Citation : 2016 Latest Caselaw 4210 Del
Judgement Date : 31 May, 2016
$~R-119
* IN THE HIGH COURT OF DELHI AT NEW DELHI
Date of Decision: 31.05.2016
+ MAC.APP. 30/2008
INSTITUTE OF DEFENCE SERVICES & ANALYSIS... Appellant
Through: None.
versus
JOGI YADAV AND ANR. ..... Respondents
Through: None.
CORAM:
HON'BLE MR. JUSTICE R.K.GAUBA
JUDGMENT
R.K.GAUBA, J (ORAL):
1. First and second respondents (Jogi Yadav & Balwanti) had instituted an accident claim case (384/2002) on 26.102.2002 seeking compensation under Sections 166 and 140 of Motor Vehicles Act, 1988, for the death of their son Havaldar statedly in a motor vehicular accident that had occurred on 03.08.2002 at about 16.40 hours in the area of R.K. Puram involving negligent driving of Ambassador Car bearing registration No. DL 9CC 1546 (the car). The appellant, being the registered owner of the car, was impleaded as second respondent in the said proceedings, in addition to Umed Singh, its employee (driver) on the averments that the latter was at the driving wheel of the car at the time of mishap. The claim case was contested by the appellant and the said driver.

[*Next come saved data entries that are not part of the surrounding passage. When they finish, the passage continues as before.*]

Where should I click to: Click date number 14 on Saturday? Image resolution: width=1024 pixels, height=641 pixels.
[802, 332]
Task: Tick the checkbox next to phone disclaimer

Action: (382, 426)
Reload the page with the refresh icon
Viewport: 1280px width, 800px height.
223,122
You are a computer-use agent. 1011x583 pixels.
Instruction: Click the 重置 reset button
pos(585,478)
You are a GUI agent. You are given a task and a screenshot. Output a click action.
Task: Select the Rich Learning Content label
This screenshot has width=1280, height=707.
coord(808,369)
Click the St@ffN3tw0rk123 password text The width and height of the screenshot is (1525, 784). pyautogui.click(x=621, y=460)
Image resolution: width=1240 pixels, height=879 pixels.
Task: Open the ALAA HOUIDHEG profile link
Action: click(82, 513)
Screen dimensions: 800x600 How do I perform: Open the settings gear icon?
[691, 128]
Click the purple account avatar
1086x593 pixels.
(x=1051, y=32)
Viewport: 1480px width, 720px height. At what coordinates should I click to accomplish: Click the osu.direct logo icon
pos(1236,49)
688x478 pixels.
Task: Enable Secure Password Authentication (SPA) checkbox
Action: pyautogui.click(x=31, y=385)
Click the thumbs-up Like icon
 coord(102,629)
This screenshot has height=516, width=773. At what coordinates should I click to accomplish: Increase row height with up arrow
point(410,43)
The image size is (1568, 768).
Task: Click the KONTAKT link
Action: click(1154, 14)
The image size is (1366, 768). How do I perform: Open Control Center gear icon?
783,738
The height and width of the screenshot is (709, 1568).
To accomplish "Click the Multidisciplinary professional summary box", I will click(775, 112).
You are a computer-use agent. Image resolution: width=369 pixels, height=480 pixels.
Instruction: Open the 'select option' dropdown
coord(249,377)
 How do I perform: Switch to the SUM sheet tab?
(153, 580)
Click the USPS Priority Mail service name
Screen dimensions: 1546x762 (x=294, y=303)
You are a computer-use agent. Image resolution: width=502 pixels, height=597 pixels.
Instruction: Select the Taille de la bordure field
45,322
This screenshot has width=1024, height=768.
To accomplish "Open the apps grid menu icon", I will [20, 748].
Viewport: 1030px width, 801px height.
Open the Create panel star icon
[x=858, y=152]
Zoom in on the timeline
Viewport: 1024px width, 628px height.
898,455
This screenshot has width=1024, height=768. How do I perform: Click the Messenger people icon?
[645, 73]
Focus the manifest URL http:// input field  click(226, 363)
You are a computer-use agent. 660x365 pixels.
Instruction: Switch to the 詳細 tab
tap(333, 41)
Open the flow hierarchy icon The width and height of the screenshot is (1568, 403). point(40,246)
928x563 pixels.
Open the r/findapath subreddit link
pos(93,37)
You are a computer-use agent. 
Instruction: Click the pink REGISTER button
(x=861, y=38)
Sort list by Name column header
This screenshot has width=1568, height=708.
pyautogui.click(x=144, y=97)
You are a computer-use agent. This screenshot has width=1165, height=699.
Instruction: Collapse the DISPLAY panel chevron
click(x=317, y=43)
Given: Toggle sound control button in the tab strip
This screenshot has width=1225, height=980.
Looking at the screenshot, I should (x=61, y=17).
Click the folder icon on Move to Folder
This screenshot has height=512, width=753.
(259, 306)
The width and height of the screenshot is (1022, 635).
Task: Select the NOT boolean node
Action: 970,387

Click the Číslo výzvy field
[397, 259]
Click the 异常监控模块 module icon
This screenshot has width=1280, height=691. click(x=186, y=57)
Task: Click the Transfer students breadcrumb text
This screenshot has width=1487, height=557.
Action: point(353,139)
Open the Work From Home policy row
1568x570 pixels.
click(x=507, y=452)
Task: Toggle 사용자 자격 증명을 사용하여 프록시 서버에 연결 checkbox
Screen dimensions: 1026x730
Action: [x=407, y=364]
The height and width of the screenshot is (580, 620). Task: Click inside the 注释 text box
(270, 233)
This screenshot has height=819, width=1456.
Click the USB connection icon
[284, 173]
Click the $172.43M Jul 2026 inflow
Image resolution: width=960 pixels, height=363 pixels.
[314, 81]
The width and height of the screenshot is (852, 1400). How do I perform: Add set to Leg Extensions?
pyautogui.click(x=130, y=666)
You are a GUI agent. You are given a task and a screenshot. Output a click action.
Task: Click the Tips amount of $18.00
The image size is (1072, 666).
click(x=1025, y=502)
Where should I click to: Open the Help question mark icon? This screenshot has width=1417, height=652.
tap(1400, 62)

2. The tribunal, upon inquiry, by judgment dated 17.11.2007 returned a finding accepting the case of the claimants that Havaldar had died due to negligent driving of the car. Compensation in the sum of Rs. 1,78,300/- was awarded in their favour holding besides the driver, the appellant jointly and severally to pay.
3. By the appeal at hand, the finding about involvement of the car and negligence on the part of its driver was challenged.
4. The appeal was entertained and notices were issued by order dated 16.01.2008. It was dismissed in default on 13.05.2009. On application later moved, the appeal was restored by order dated 29.05.2009. It was listed on several dates, but every time it had to be adjourned. By order dated 22.04.2010, it was directed to be put in the category of regular matters to come up on its own turn. Thereafter, whenever the appeal has been taken up, none would appear on behalf of the appellant to assist. This has continued to be the state of affairs even today. This appeal is the oldest on board of this Court and there is no reason why hearing should be deferred yet again.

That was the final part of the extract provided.